I recently attended a brunchtime tasting that was chock full of up-and-comers: set in Astoria, home of a burgeoning food scene including quality markets, cafes, and eateries, we tasted a range of wines from Red Newt Cellars and Atwater Vineyards, both from the emergent Finger Lakes region of New York, together with some tasty small plates served up by Winegasm, a wine bar and restaurant just steps away from Astoria’s famed butcher shop K&T Quality Meats.
What I found was more evidence to support my proposition from my post on Finger Lakes wines from a few months ago – that this is truly a wine region worth watching (and tasting). The highlight of the day for me was Red Newt Cellars’ 2009 Lahoma Vineyard Riesling (about $20-22). Despite coming from young vines (less than five years old, I was told by assistant winemaker Brandon Seager), the 2009 Lahoma Vineyard bottling had many of the things that get me excited about a riesling – a nose that offered not just fruity aromas but also a flinty minerality and a touch of petrol. These qualities are hallmarks of Old World riesling but something I’ve never found in, say, rieslings I’ve tried from Washington. Edge goes to the Finger Lakes on this count – there’s terroir here that I’m interested in, that is distinct from other top riesling regions around the world.
One thing that surprised me is how well the Red Newt riesling paired with foie torchon with mandarin chutney. The residual sugar in the riesling combines nicely with the delectable richness of the foie gras, which I might have otherwise thought to pair with a red because of the dish’s meaty intensity. If you make it out to Winegasm, ask for this even if you don’t see it on the menu. You will be rewarded if they have some on hand.

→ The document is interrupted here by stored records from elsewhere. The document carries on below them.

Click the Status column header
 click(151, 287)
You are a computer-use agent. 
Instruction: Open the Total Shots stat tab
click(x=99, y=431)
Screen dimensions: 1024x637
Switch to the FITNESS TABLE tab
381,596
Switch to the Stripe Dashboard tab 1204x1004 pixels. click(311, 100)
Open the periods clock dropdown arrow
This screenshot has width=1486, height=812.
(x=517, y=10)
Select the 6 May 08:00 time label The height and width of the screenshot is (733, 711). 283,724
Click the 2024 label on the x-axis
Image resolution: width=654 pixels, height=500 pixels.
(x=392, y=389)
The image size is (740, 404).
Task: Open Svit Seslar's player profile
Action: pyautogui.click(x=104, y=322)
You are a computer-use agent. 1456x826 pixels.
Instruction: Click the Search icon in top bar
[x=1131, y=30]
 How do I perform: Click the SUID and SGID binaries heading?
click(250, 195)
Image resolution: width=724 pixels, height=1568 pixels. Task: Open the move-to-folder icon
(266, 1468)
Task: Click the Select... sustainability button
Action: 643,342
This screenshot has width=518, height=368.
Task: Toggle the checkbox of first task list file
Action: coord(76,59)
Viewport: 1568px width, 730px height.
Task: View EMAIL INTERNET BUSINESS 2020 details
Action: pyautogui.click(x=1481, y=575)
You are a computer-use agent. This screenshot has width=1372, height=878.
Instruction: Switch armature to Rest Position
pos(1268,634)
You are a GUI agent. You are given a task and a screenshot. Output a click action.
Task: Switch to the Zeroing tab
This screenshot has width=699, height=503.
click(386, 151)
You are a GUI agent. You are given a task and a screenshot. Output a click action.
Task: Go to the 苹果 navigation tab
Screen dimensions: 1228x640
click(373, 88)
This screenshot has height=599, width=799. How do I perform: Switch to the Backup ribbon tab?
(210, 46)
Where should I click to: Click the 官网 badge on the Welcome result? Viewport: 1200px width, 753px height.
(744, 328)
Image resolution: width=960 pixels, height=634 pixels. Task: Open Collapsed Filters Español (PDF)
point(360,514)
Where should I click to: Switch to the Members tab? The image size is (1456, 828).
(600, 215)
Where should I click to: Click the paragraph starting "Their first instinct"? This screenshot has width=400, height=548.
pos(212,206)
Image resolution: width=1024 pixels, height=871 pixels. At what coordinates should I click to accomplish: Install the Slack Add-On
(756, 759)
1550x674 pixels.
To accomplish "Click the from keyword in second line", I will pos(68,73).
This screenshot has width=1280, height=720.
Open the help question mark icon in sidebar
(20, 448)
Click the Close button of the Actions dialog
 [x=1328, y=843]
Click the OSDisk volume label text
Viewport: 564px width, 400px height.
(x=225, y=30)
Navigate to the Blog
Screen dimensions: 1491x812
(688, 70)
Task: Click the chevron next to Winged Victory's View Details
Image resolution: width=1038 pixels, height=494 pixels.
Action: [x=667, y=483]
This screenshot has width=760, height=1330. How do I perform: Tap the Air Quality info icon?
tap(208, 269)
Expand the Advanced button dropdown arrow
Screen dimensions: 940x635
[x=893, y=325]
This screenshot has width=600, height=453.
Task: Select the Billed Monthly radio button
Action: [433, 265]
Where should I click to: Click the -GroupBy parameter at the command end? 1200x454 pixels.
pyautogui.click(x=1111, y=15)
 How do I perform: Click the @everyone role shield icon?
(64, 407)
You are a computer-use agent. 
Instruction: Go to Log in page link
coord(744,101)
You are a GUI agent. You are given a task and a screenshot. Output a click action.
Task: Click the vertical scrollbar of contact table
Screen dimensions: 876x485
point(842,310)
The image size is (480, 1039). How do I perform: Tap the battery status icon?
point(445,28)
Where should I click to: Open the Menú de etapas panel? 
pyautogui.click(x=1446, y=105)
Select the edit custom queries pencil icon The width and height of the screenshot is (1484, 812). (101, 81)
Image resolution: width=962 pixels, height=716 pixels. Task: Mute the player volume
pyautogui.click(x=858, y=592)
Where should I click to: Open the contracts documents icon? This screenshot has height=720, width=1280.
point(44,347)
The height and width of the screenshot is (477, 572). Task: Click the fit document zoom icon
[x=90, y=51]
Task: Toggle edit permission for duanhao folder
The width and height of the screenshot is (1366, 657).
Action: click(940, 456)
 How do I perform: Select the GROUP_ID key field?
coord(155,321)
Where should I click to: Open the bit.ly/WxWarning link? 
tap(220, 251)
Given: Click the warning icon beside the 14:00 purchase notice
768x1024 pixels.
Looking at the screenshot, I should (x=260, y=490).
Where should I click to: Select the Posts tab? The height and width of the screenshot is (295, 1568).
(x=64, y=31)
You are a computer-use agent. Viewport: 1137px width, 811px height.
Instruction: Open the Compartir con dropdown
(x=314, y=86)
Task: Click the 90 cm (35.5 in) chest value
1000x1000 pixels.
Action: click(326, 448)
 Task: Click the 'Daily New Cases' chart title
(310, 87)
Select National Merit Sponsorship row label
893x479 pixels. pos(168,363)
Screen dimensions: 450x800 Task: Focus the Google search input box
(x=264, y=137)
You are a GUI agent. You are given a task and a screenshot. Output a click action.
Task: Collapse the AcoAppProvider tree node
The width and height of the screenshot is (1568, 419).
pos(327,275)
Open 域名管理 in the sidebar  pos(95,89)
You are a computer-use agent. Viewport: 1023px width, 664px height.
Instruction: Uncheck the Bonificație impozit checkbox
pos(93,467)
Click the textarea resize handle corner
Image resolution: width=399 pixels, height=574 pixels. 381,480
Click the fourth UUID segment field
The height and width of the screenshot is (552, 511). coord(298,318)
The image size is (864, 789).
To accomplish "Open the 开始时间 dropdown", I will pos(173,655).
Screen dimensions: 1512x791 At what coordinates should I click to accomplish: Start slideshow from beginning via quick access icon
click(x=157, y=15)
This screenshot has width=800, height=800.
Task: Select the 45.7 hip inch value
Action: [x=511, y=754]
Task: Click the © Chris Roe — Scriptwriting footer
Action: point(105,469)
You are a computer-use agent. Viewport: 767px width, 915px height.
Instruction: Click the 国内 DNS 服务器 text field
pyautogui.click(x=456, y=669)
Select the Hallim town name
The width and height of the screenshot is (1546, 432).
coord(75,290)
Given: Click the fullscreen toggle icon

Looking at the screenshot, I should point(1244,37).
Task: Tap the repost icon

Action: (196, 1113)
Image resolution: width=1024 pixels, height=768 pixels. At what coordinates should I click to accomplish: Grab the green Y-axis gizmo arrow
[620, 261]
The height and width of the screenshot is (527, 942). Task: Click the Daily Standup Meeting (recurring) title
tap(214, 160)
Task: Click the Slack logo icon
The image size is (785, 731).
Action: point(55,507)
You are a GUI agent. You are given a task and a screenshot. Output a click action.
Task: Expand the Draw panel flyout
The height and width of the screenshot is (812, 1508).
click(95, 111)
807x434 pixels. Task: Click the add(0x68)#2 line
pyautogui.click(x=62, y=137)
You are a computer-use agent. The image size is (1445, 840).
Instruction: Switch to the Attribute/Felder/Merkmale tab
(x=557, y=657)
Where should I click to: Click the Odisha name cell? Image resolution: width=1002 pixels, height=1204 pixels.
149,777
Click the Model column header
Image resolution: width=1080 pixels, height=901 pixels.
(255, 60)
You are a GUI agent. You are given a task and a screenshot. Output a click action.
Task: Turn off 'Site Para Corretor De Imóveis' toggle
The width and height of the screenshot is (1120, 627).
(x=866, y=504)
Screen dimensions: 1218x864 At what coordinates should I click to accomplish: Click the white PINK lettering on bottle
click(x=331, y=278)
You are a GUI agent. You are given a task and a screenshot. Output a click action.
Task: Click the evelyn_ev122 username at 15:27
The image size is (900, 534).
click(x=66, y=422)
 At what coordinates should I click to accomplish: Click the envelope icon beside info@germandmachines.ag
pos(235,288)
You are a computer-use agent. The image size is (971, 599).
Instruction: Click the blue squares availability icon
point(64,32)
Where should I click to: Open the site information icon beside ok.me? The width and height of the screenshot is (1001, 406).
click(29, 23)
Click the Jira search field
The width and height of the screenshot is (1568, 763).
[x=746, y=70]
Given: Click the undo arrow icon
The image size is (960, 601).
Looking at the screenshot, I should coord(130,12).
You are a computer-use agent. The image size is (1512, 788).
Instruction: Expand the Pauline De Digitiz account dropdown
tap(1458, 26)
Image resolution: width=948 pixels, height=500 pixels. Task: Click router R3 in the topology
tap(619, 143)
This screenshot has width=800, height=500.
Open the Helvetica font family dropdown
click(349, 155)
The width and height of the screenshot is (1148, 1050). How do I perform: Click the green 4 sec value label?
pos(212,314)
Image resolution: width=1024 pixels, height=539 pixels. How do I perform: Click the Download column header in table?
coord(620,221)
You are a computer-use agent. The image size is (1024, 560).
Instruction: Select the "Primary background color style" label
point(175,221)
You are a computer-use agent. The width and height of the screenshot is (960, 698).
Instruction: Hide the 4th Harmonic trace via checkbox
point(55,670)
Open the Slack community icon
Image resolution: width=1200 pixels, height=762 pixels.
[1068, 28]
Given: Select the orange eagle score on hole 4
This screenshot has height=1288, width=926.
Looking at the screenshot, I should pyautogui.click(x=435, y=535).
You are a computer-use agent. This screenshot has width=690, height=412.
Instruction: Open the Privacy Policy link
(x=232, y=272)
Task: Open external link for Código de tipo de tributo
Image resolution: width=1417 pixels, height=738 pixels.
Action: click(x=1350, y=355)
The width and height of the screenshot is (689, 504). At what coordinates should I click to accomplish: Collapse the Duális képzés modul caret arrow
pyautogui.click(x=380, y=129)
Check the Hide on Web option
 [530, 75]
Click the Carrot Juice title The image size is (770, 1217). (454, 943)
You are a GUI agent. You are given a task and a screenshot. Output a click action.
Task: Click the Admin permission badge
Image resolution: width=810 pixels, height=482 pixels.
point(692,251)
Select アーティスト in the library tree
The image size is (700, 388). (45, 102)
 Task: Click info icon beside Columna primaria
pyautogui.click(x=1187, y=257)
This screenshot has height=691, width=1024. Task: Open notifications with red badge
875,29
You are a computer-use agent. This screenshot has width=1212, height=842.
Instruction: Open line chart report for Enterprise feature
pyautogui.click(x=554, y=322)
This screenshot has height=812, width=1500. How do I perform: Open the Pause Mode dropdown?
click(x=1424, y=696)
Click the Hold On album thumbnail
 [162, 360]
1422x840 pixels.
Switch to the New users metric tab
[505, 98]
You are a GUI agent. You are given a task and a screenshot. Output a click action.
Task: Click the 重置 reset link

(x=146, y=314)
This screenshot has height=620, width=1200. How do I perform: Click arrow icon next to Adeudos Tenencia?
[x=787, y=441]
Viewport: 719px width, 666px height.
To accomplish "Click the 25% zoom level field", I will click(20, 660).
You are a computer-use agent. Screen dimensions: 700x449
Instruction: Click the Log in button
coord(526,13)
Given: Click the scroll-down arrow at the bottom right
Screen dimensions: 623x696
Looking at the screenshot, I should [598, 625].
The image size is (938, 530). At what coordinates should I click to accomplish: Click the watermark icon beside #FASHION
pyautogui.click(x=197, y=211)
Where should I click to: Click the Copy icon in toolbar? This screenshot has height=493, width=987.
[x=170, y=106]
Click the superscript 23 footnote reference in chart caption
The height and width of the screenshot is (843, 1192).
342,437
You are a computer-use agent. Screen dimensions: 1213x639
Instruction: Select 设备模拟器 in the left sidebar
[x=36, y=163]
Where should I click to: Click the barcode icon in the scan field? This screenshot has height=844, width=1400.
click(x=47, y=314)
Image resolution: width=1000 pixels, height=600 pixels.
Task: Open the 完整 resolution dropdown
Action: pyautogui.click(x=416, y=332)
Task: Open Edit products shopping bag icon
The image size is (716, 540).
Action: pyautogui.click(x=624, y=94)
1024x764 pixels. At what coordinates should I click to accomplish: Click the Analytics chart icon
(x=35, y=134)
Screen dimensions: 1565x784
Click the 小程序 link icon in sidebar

Another riesling-based wine that I appreciated was the Atwater Celsius 2010 sweet table wine. Nice, not over the top in its sweetness, with apricot notes and a floral quality. The controlled dollop of sweetness had just the balance I was looking for to wrap up a nice afternoon of hors d’oeuvres.
I also had the opportunity to sample some reds from Red Newt and Atwater, including pinot noir, cab franc and a blend that included cab sauv, lemberger, and syrah. While the reds (tasted alongside yummy bacon-wrapped prunes) showed some promising characteristics – delicacy, herbal aromatics, varietal correctness – I wasn’t as taken with them. But there is potential, especially with the pinot noir for my palate, so I will be keeping an eye on how the Finger Lakes reds improve in future vintages.
One more wine worth mentioning for those looking to get their riesling fix in a slightly more budgety way was the 2010 Red Newt Cellars “Circle Label” riesling ($10-12). An appellation blend priced to compete with the “Kung Fu Girl” rieslings of the world, this is a smooth, fruity riesling with just a touch of mineral. Green apple and other orchard fruits are evoked, and a citrusy acidity keeps this fresh, while a touch of residual sugar makes this appealing and approachable for the average consumer looking for an affordable entry level peek into the Finger Lakes.
I attended this event free of charge as a guest of the organizers at Winegasm.